¿Qué es lo primero que se nos viene a la cabeza al pensar en la Navidad? Polvorones, marisco, guirnaldas, árboles, luces o regalos son solo algunos de los elementos que de manera inevitable asociamos a esta época del año. Pero, indudablemente, el rey por antonomasia de las Navidades, al menos en España, ha sido históricamente el turrón.

¿A qué llamamos nosotros turrón? Antes de empezar a hablar de este dulce, debemos saber que existe un Real Decreto de 1787/1982 que regula la elaboración y venta de turrones y mazapanes. Es por este que se define como turrón «la masa obtenida por cocción de miel y azúcares con o sin clara de huevo o albúmina, con incorporación posterior y amasado de almendras tostadas o con miel». Además, según este precepto, el turrón clásico y original nace en Jijona y Alicante.

Por otra parte, a efectos de esta Reglamentación se consideran turrones diversos a «masas obtenidas por amasado de almendras, con o sin cocción, que pueden sustituirse total o parcialmente por cualquier otro fruto seco, pelado o con piel, crudo o tostado, más otros ingredientes diferenciadores».

Así, podemos concluir que la única composición que cabe bajo la denominación original del turrón es lo que conocemos como “turrón duro o de Alicante” o “turrón blando o de Jijona”. Siendo de esta manera considerados sus derivados hechos con otros ingredientes turrones diversos.

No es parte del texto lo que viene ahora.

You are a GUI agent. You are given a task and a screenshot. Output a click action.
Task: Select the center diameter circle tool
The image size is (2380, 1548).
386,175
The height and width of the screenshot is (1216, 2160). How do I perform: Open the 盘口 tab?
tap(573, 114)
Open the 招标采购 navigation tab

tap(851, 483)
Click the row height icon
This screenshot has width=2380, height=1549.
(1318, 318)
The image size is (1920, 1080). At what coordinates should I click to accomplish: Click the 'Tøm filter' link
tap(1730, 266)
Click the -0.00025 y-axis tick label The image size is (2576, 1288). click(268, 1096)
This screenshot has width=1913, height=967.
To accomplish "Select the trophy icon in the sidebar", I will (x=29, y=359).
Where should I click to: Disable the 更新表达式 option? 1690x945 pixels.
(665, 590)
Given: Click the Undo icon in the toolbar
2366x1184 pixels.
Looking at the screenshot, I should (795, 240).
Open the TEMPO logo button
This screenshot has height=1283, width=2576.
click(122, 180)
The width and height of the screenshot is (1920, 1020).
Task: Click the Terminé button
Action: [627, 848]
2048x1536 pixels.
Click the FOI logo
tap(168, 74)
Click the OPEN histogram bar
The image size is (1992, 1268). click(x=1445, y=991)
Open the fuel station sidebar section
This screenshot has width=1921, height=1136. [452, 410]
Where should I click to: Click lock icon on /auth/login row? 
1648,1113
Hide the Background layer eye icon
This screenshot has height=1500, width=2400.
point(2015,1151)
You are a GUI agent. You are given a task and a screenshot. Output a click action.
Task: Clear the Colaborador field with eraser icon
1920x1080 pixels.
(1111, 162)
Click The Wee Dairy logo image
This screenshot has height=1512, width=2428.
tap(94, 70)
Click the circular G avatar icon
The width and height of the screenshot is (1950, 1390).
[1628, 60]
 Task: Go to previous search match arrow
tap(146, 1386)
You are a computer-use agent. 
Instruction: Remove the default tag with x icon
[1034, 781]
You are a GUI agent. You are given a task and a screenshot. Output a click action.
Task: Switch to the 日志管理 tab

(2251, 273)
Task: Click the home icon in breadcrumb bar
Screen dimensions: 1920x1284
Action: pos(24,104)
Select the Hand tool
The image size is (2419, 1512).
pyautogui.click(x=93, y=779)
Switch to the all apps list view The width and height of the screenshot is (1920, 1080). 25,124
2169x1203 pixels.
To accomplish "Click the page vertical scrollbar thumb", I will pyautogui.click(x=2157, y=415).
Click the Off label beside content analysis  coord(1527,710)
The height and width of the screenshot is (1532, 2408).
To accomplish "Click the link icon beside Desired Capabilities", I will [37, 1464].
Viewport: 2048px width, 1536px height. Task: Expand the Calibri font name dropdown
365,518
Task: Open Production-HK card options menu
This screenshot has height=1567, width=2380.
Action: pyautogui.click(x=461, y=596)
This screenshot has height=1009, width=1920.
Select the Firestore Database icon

Dentro de esta denominación de “diverso”, las variedades turroneras se han ido ampliando cada año en función de las demandas del mercado. Compartimos algunas de las variedades más populares que han ido surgiendo desde la publicación del Decreto turronero.

Variedades de turrón

  • Turrón praliné: Turrón diverso que se compone de una masa de praliné a la que se añaden diferentes productos o ingredientes que le confieren sus características especiales, sus sabores y sus nombres como productos de venta de cara al público comprador. Entre todos los turrones de praliné destacan el turrón de praliné de arroz con leche o el de crema catalana.
  • Turrón de guirlache: Turrón de caramelización con textura dura elaborado a partir de almendra entera con piel, azúcar y miel y recubierto de oblea. Su preparación básica consiste en fundir azúcar con agua hasta formar una pasta de caramelo a la que se añaden almendras. En este momento, según recetas, se añade un poco de zumo de limón y un poco de miel o azúcar. Es similar al turrón de Alicante, pero no se añade clara de huevo diluida para blanquear el producto final.
  • Turrón de yema tostada: Turrón de obrador obtenido por cocción, o no, de miel o azúcar hasta obtener una masa a la que posteriormente se incorpora el amasado de almendra cruda y rallada y yema confitada. Una vez en pastillas, se espolvorea azúcar por las dos caras y, con unos quemadores, se tuesta ligeramente.
  • Turrón de soconusco: Postre navideño dividido en tres capas: una de praliné blanco, otra de praliné tostado y una última de trufa. Tiene forma de una tableta o un cortado en el que se aprecian las tres capas de colores alternados.
  • Turrón de alegría: Turrón de caramelización de textura dura y color casi negro vítreo que se elabora a partir de almendra entera con piel, azúcar y miel, y al que se incorpora ajonjolí o sésamo tostado. Se parece al turrón de Alicante, pues tiene los mismos ingredientes y se elabora de igual modo, pero se diferencia en que no se incorpora clara de huevo para su blanqueado.
  • Turrón de nieve: Turrón de obrador obtenido por cocción, o no, de miel o azúcar hasta obtener una masa a la que posteriormente se incorpora el amasado de almendra cruda y rallada realizado en la amasadora de brazos. El color blanco de esta ralladura le da su nombre.
  • Turrón de Cádiz: Turrón de obrador obtenido por cocción, o no, de miel o azúcar hasta obtener una masa a la que posteriormente se incorpora el amasado de almendra cruda y rallada y trozos de fruta confitada. Es como el turrón de nieve, pero se añade fruta confitada, principalmente calabaza blanca, verde y roja. El proceso de amasado se realiza en la amasadora de brazos.
  • Turrón royo: Turrón de cocción procedente de Navarra y elaborado con miel y almendras. Se trata de la misma combinación que el alajú, pero sin añadir pan rallado. También difiere de este en su presentación, puesto que no se comercializa en forma de torta, sino en piezas irregulares de unos 2cm de espesor, las cuales están cubiertas de obleas.